Pues bien: Michel Rocard, uno de los líderes socialistas más brillantes de las últimas décadas de la política francesa, antiguo primer ministro, se ha ocupado del problema africano tras su retirada de la primera fila de la política. Y publicó hace unos pocos años un breve libro decisivo, "Por otra África" [Flammarion. Paris, 2001], de lectura obligada para quienes sientan preocupación por la cuestión africana, o, en general, por los desequilibrios Norte-Sur y sus consecuencias. Tras constatar el relativo fracaso de los sucesivos acuerdos de Lomé con que la UE ha ido gestionando su insuficiente acción cooperativa con el Tercer Mundo, Rocard realiza un pertinente ejercicio intelectual: describe someramente, con trazos luminosos, el agraviante papel jugado por Occidente con respecto a África. "Las cuantías de la ayuda pública al desarrollo decrecen regularmente; los flujos de capital privado han desertado completamente; el número de cooperantes internacionales disminuye; las misiones de paz de la ONU no incluyen soldados de fuera del continente (a diferencia de lo que ha ocurrido en Bosnia, en Kosovo o en Timor)". Esta actitud "puede tener un efecto boomerang en algunas décadas. Ayudar a Africa a salir de su drama es para el mundo, y para Europa sobre todo, un certificado de seguridad. Y ésta es la razón más poderosa para acabar con la indiferencia".
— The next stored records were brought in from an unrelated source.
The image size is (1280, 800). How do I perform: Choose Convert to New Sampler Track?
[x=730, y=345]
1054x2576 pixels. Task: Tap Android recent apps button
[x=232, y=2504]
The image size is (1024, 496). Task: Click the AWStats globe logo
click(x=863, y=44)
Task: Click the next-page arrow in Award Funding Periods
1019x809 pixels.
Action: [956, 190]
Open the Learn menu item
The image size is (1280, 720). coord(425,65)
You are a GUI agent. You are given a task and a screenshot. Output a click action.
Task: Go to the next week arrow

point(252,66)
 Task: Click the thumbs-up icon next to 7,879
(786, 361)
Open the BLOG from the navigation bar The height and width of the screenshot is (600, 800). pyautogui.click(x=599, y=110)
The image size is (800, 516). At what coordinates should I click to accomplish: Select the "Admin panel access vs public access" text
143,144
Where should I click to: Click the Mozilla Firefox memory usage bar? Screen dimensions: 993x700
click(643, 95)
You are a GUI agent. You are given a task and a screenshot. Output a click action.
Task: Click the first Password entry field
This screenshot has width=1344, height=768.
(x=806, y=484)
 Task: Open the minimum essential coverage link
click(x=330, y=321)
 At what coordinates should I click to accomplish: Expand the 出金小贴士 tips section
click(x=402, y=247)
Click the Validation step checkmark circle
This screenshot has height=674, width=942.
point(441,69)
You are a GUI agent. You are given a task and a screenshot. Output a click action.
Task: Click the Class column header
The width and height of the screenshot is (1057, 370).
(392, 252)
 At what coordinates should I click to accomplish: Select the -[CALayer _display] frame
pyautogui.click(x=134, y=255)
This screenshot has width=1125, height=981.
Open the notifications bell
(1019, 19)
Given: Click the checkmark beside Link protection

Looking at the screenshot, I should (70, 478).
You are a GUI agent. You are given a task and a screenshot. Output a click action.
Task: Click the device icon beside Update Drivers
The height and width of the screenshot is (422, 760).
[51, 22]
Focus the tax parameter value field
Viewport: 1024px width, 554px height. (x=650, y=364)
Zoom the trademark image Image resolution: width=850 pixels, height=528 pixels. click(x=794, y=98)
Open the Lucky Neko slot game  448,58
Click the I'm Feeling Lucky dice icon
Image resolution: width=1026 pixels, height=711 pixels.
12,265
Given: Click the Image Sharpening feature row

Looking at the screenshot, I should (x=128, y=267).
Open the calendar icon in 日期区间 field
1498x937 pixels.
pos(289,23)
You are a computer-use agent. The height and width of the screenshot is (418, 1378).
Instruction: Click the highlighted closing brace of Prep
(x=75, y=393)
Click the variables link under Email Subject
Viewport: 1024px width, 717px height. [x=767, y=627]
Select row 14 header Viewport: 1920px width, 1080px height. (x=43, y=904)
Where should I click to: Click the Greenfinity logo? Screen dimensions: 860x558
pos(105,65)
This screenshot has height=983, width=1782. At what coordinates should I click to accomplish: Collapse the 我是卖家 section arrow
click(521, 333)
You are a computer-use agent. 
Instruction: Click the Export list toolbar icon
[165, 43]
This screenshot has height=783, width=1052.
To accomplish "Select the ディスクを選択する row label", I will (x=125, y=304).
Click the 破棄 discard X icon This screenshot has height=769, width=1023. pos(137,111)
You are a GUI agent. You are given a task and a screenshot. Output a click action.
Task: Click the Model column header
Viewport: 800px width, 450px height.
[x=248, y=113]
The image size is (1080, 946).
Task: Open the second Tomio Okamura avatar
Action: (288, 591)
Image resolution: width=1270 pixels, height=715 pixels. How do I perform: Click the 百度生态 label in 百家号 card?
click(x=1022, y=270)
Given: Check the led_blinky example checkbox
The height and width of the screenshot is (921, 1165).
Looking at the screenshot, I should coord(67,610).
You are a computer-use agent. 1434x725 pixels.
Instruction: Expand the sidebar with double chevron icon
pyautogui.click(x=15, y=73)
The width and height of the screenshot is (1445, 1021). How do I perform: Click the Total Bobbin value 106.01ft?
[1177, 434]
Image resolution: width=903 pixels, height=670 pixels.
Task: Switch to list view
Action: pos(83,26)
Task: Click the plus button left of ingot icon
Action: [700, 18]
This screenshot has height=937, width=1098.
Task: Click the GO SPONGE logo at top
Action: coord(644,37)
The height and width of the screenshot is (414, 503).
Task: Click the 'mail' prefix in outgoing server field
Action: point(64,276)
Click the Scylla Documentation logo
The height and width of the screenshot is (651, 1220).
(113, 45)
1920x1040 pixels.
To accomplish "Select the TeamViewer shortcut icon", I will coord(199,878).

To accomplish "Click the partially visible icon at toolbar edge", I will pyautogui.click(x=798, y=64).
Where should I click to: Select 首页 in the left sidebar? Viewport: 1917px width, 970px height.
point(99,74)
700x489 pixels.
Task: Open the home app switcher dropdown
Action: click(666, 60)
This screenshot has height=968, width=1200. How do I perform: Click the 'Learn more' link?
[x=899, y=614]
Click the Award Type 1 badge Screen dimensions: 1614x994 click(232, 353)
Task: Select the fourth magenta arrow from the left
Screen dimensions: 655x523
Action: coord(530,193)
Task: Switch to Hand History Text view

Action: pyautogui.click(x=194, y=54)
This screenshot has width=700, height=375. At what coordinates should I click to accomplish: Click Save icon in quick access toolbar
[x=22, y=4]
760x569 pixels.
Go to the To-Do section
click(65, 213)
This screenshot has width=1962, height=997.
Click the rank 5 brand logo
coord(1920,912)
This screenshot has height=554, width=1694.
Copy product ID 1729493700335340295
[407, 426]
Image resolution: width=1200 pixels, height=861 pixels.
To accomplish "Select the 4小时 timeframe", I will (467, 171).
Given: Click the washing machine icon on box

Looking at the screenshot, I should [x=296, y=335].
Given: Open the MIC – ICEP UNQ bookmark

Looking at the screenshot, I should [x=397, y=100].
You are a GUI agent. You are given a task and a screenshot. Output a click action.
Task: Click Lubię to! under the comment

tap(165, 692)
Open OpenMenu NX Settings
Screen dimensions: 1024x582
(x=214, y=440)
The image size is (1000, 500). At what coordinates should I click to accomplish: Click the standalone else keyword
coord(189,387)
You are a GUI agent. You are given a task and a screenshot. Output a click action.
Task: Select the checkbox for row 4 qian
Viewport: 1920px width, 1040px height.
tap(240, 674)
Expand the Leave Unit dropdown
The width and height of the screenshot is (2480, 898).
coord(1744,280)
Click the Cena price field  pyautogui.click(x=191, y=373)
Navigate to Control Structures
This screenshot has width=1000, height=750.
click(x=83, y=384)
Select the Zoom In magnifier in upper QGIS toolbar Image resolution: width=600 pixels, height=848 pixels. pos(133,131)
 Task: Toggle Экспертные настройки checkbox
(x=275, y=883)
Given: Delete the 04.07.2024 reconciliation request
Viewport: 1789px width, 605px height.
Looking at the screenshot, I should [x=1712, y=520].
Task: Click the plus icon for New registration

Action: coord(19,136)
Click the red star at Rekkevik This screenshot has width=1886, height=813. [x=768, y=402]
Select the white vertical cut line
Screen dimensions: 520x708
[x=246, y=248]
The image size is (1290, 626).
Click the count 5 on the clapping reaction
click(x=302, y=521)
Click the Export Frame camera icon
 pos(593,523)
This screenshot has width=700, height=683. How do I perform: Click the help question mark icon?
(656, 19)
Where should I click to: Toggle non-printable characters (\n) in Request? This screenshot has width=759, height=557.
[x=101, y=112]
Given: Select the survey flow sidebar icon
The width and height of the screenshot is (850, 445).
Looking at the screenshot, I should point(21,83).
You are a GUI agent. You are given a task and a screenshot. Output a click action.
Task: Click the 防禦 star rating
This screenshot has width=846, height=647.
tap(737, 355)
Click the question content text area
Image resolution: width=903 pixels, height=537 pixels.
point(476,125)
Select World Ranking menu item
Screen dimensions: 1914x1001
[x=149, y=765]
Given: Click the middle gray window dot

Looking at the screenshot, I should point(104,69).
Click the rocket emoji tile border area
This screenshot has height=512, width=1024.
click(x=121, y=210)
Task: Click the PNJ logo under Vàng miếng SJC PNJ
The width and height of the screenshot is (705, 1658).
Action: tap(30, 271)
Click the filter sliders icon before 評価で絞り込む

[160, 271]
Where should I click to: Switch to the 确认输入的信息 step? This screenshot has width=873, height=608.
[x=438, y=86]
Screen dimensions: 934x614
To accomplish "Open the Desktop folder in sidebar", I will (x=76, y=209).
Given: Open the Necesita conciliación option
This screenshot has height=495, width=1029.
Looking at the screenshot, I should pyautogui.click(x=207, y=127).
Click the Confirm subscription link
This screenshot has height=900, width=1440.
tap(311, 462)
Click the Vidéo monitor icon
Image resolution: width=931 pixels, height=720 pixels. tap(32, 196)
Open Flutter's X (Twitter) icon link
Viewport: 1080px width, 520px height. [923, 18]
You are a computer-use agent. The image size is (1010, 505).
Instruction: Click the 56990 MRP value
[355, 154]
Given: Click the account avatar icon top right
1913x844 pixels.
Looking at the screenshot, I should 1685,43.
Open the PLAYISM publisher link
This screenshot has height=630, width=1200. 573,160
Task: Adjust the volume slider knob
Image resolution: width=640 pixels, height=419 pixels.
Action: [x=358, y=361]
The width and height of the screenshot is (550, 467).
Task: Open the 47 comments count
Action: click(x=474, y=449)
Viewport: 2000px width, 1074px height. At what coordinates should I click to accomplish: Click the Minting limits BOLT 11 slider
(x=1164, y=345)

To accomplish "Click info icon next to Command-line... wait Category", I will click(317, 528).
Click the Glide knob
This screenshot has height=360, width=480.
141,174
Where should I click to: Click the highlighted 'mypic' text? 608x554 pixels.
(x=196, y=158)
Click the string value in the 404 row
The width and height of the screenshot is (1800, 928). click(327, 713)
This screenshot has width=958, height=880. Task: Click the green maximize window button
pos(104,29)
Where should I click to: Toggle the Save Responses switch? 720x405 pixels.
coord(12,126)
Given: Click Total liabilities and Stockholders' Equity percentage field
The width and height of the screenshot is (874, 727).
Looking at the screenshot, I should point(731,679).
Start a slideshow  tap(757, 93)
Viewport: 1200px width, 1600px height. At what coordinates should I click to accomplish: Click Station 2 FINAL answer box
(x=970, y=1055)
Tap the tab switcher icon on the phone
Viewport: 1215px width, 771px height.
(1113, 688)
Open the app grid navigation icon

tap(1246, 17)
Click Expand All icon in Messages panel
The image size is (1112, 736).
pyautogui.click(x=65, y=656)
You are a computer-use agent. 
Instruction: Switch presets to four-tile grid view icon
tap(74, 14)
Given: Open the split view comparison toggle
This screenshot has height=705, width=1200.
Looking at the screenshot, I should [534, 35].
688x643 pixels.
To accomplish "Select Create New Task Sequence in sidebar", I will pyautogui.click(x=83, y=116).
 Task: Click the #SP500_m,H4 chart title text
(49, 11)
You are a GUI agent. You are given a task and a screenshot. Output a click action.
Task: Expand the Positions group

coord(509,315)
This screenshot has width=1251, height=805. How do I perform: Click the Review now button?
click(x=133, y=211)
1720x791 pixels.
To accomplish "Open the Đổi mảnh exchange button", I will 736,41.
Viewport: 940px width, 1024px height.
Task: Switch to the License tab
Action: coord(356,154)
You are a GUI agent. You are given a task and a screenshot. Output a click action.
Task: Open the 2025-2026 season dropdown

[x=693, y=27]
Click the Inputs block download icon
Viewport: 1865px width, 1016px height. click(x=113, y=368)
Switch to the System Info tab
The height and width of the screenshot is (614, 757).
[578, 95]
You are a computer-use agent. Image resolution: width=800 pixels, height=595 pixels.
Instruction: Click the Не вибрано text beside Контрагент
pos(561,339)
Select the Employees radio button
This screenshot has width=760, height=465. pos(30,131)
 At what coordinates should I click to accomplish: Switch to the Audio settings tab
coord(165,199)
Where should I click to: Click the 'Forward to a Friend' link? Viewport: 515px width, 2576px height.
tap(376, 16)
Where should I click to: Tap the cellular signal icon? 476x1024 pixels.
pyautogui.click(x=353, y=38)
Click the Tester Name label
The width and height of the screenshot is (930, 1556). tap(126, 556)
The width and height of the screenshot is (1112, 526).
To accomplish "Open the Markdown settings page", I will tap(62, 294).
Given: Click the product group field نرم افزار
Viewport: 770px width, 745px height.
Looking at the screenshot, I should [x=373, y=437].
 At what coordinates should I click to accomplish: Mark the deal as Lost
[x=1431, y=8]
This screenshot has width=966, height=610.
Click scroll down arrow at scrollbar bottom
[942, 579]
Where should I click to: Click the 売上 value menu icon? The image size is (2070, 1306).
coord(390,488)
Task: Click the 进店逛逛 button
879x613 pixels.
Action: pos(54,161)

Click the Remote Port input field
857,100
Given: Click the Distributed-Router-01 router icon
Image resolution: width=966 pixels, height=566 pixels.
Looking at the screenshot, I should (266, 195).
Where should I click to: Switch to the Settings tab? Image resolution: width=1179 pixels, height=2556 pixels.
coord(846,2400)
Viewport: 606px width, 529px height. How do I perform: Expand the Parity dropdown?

De cualquier modo, Rocard, realista, tampoco piensa que la filantropía o el afán benéfico de reparar los agravios históricos vayan a resolver el problema de África. Y describe las amenazas que nos acecharán a buen seguro si no hacemos algo con urgencia. El opúsculo mencionado es en este sentido premonitorio (recuérdese que fue publicado en 2001). En primer lugar, Rocard anuncia que, si los países desarrollados bajan los brazos con resignación y no actúan, sobrevendrá en África un aumento general de la violencia que a su vez "inducirá otras dos consecuencias cuyos efectos pueden llegar a ser muy peligrosos. La primera es que la violencia proporciona el mejor de los terrenos para la difusión del terrorismo islámico [?] El problema mundial del terrorismo islamista cambiaría de dimensión, en un mundo en que la armas de destrucción masiva serán cada vez más accesibles a los países pobres". "La segunda consecuencia -sigue escribiendo Rocard- concierne a las migraciones. Los países desarrollados consiguen todavía aceptablemente prohibir el acceso a su territorio de los emigrantes africanos. Pero es preciso tomar en cuenta un crecimiento constante de esta presión, y una imagen internacional cada vez más repulsiva de la inhumanidad necesariamente creciente con que nuestras policías rechazarán estas innumerables demandas de asilo económico?".

La previsión se ha cumplido.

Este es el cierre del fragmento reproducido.